# Exercise brief
In the text excerpt, how many stem cell lines created before 2001 are available?

# Text excerpt
----------

But even with the policy overturned, experts say struggling stem cell developers will face a new, equally daunting obstacle: an investment climate devastated by the financial crisis.

"The good news is there will finally be freedom to operate, the bad news is there will be no more venture capital, which is the real freedom," said Stephen Brozak, an analyst with WBB Securities.

Embryonic stem cells are early-stage cells capable of morphing into any of the more than 220 cell types in the human body. The Bush policy does not restrict research funding for stem cell lines created before 2001. However, only about 21 of those lines are available, most created in ways that preclude use in humans.

When scientists isolated the first stem cells from a human embryo in 1998, it was heralded as a breakthrough that eventually could cure diabetes, replace organs and repair spinal injuries. A decade later, the promise of stem cells remains just that--a promise.

No company has sought U.S. approval for a therapy using embryonic stem cells, and the $150 million "stem cell market" consists entirely of equipment used to study the technology, according to research firm TriMark Publications. Compared with the $300 billion U.S. drug market, stem cells are barely a blip on most investors' radar.

States and private universities have tried to fill the research funding gap. California, New York and New Jersey have pledged billions for stem cell research, but budget deficits have put much of that money at risk. Last year, New Jersey voters rejected $450 million for stem cell research grants.

Even at universities, scientists say funding restrictions have created layers of bureaucracy and duplicative spending. For example, Harvard's Stem Cell Institute buys two sets of equipment for scientists: one for federally funded research, and another for all other types of research.

"Most of our faculty here have multiple sources of funding: they have NIH grants and they have private foundation grants," said the institute's director Brock Reeve. "Keeping track of which equipment can be used for various projects is incredibly onerous."

----------

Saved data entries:
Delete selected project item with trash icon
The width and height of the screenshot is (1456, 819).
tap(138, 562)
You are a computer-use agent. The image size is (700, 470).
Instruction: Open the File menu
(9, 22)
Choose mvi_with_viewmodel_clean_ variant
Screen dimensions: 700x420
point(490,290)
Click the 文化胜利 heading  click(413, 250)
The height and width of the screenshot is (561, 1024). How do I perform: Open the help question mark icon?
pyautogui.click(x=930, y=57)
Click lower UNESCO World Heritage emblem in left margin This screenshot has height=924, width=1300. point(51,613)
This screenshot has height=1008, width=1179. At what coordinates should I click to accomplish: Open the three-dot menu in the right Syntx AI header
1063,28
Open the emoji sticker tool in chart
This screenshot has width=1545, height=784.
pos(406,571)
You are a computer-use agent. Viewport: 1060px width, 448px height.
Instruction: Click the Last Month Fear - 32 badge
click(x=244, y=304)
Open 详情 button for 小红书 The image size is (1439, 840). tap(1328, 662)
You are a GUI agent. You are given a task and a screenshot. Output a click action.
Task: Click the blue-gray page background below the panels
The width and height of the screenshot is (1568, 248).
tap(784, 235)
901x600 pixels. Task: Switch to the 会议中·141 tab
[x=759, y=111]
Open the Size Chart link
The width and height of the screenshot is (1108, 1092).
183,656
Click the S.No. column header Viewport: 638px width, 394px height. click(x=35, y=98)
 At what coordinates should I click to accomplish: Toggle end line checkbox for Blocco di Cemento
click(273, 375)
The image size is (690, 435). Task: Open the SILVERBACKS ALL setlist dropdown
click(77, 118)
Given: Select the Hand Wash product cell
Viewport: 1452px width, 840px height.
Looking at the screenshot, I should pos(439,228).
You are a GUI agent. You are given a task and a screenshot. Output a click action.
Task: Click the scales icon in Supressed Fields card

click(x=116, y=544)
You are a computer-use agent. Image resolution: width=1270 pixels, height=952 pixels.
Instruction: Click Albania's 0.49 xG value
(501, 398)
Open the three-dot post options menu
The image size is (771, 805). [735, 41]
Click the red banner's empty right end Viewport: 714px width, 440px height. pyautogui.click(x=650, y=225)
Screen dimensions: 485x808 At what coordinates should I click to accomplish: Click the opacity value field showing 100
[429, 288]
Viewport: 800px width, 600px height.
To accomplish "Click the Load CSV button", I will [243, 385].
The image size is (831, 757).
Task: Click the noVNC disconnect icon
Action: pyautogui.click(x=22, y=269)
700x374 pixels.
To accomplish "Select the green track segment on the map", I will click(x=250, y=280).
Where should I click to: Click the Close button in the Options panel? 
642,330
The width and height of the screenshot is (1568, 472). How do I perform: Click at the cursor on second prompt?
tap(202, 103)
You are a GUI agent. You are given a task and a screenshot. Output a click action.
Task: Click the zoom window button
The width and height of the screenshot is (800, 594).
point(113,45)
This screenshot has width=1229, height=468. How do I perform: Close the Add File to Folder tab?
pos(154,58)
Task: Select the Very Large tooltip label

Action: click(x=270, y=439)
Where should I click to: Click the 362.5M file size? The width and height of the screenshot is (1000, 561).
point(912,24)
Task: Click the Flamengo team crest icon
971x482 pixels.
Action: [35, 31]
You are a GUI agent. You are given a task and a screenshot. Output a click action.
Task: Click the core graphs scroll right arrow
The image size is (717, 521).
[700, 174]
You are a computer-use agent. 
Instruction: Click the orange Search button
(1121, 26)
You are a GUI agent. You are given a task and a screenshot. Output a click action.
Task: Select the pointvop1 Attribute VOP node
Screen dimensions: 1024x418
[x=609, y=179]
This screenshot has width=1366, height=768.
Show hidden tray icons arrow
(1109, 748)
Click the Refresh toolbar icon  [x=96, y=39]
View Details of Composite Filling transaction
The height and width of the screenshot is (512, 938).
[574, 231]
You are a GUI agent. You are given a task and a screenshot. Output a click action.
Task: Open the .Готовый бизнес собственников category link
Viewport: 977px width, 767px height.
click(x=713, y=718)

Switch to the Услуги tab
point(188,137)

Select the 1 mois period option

----------

# Answer to the exercise
About 21 of those lines are available.